Alone, the tactic isn’t effective.
Religion as a Cancelation Tool
Shapiro recently distributed a press release promoting a segment where he appeared on MSNBC to discuss a Huffington Post piece about Mastriano paying $5,000 for advertising on Gab, a social media platform that describes itself as “Freedom of Speech Software.”Robert Bowers, the accused shooter in the 2018 Tree of Life synagogue shooting in Pittsburgh, used Gab and posted antisemitic content. He is accused of killing 11 people. His case has not yet gone to trial.
Shapiro, who is Jewish, connects Gab users, and by extension, Mastriano and his supporters, to antisemitism and white supremacy.
“A haven for white supremacists, extremists, and anti-Semites—Gab empowered the Tree of Life Synagogue shooter to spread his hate online before murdering 11 Jewish people in Pittsburgh. As we speak, anyone that creates a Gab account will automatically follow Doug Mastriano—because he paid thousands of dollars to do it. Join Pittsburghers in calling out this hatred,” Shapiro posted on his Facebook page above a video of a July 21 press conference in which Shapiro and other Democrats linked Gab, Mastriano, and his supporters to Bowers’ ideology.
The Epoch Times asked Shapiro’s campaign for specific examples of Mastriano himself being antisemitic. It offered regular, unrelated social media campaign posts from Mastriano with antisemitic comments written by members of the public underneath. But some of Shapiro’s own social media posts also have unsavory public comments underneath.
An Escalating Trend
Campaign tactics reveal what kind of governor a candidate will be, Gomez said.“If someone’s willing [to use such tactics] to obtain office, what are they willing to do when they’re in office, or to stay in office? I would be afraid, if I was a resident of Pennsylvania, at the prospect of Josh Shapiro becoming the governor of the state. I would be concerned about victory of an individual who will use those tactics. If he wins, that will send a message that what was done during the campaign is perfectly acceptable. And if that’s acceptable, where do we go, next? If these tactics keep getting employed, no individual will be free or safe, because anyone who doesn’t speak in favor of the woke, will become a target.”
Garrett Bess, vice president, at Heritage Action for America, the advocacy arm of the Heritage Foundation, a conservative think tank, says intimidation tactics are on the rise.

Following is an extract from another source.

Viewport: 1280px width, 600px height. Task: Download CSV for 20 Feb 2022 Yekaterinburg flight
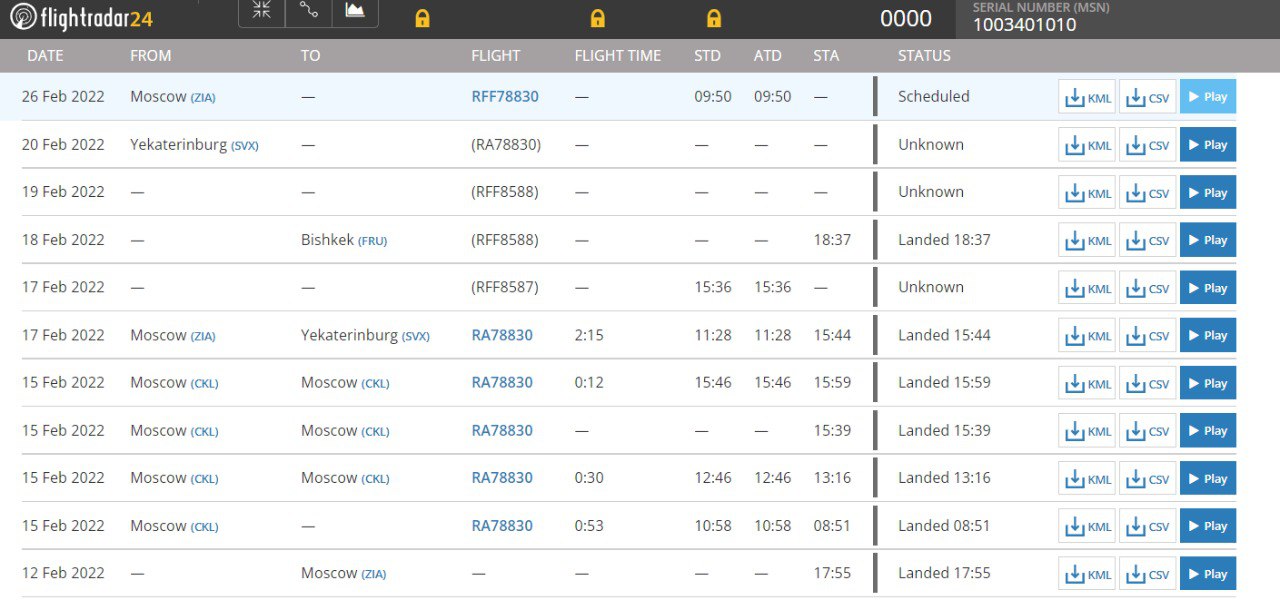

“Unfortunately, it’s an escalating trend everywhere. It’s not just for elected officials. We’ve seen recently with the conservative Supreme Court justices, where their homes are picketed, and if they visit an establishment or go to the store, there’s a group here in D.C. that basically puts out a bounty for the whereabouts of Supreme Court justices with the sole intent of disrupting their lives,” Bess told The Epoch Times.
“The person who is the object of the intimidation tactics has to be resolute, but it also takes people that agree with him, being resolute and standing with them and being willing to also have their name added to whatever hit-list the left has,” Bess said. “I think the solution must be even broader than the people that agree with each other standing up. It must be people that perhaps disagree, that stand up and say, ‘This is not the way that we are going to govern ourselves.’ Because our system is reliant on self-government. To the degree that we decide that we’re no longer going to conduct ourselves in a way that is worthy of self-government, we’re going to see continuous, escalating, disruptive behavior.